6. How does U.S. Bank ensure the program benefits both the students and the company?

It’s all about connections, communication and planning ahead. At U.S. Bank, our internship program managers reach out to human resources employees and managers, explaining the program and asking them to work with STEP-UP students. Then, we work with the managers to create specific job descriptions for each role. It’s not hard to encourage managers to participate… diversity and inclusion are the foundation of our culture, and these students are part of our future workforce. Helping them prepare to be part of our team is a no-brainer. Thanks to the founders and the people carrying on their work, the STEP-UP program seems to get even more rewarding each year – for us and for the students.

7. What would you say is the biggest challenge the STEP-UP program faces?

The major challenge the program faces is the lack of student tracking on their journey from high school through college to their first job, since students start as young as 14 years old. To address this challenge, Achieve Mpls is currently developing an alumni database.

8. How many students have gone through the program at U.S. Bank?

We’ve provided more than 400 internships since the program started; 50 this summer.

9. What incentives does the program provide to student to encourage them to participate?

STEP-UP truly shows students a different way of life. They get on-the-job experience, which is great for their resumes. But moreover, they get one-on-one coaching with their managers. They get training to understand office culture. They get to meet other employees who work across the bank. Essentially, they’re given a window into career pathways they may never even have considered possible. There may be an achievement gap, but not an aspiration gap.

Pictured: Pajoua Chang, Lucien Justin

One example that comes to mind of the program’s success at U.S. Bank is Vincent. He worked his way through the Step-Up internship program, building relationships with his managers, building skills – and in doing so, discovered a possible career path and got the foundational knowledge he needed to begin making that career path a reality. Through hard work and focus, he was able to get into University of Minnesota’s Carlson School of Management. He was one of the first STEP-UP interns to go through our college internship program, too. We’re excited to see what he does next and are proud to consider him part of our team.

10. Does U.S. Bank have other community targeted programs that focus on skills development?

U.S. Bank employees are incredibly active in the communities where we live and work – so yes, absolutely. One of our largest initiatives focused on skills development is our financial literacy program, Student Union.
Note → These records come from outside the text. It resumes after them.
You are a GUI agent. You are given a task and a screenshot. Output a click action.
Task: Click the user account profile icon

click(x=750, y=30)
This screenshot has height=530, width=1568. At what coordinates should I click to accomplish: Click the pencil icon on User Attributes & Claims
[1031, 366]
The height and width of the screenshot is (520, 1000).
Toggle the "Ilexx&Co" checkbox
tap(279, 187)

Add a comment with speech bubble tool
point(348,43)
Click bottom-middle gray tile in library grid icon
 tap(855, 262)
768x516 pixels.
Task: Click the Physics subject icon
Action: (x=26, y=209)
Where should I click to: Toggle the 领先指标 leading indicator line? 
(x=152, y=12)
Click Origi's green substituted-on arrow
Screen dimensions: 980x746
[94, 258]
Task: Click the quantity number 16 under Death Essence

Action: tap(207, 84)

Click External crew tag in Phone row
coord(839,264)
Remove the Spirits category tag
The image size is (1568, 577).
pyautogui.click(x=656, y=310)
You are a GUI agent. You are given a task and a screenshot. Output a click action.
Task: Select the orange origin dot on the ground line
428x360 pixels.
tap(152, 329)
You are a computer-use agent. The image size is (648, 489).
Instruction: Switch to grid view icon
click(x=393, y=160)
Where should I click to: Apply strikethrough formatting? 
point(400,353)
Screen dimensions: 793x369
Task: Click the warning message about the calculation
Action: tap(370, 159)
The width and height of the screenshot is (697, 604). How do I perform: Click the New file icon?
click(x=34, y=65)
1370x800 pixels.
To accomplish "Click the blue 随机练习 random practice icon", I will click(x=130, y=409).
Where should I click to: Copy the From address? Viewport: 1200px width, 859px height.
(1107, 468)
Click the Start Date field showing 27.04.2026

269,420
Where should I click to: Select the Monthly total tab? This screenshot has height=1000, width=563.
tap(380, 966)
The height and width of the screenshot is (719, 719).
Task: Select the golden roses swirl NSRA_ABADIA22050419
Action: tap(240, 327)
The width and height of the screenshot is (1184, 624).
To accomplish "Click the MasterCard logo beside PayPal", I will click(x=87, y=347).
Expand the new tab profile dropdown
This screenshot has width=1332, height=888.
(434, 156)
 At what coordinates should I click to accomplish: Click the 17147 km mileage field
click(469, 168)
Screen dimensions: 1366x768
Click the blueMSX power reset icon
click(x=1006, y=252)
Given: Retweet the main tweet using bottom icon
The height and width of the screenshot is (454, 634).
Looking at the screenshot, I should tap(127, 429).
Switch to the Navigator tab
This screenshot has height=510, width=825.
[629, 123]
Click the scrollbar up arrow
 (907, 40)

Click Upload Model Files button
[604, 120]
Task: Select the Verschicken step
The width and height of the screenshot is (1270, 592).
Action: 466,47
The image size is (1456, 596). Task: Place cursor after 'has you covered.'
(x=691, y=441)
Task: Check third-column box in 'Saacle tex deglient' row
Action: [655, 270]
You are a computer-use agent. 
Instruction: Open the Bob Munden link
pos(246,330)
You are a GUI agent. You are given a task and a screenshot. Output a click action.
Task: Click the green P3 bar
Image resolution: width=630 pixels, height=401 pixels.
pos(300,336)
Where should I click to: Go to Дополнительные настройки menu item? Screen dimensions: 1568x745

Student Union is an online financial education training series aimed at high school students that offers scholarship opportunities for those who complete the full training and are bound for college. We also partner with Cool Speak, a national nonprofit, to deliver financial literacy training in a way that’s gamified. Finance is thought of as a pretty dry topic, so by turning the training into a fun game, we’re able to hold students’ interest and teach them these important lessons at the same time. Plus, we offer a five-figure scholarship to one winner who completes all of the sessions.

We also dedicated July as the Community Possible Month of Play – which really turned into the Summer of Play, as we’ve got activities going on from June through September. This campaign is all about getting out with family and friends and enjoying games and activities. Whether we’re talking a walk around the lake, a pickup game of basketball, or an organized volunteer event to clean up a playground, play is a huge factor in building relationships with others and developing skills that will get students through life – teamwork, organization, strategy. You might not think about it this way, but even a game of hide-and-seek can teach a kid a lot about these topics.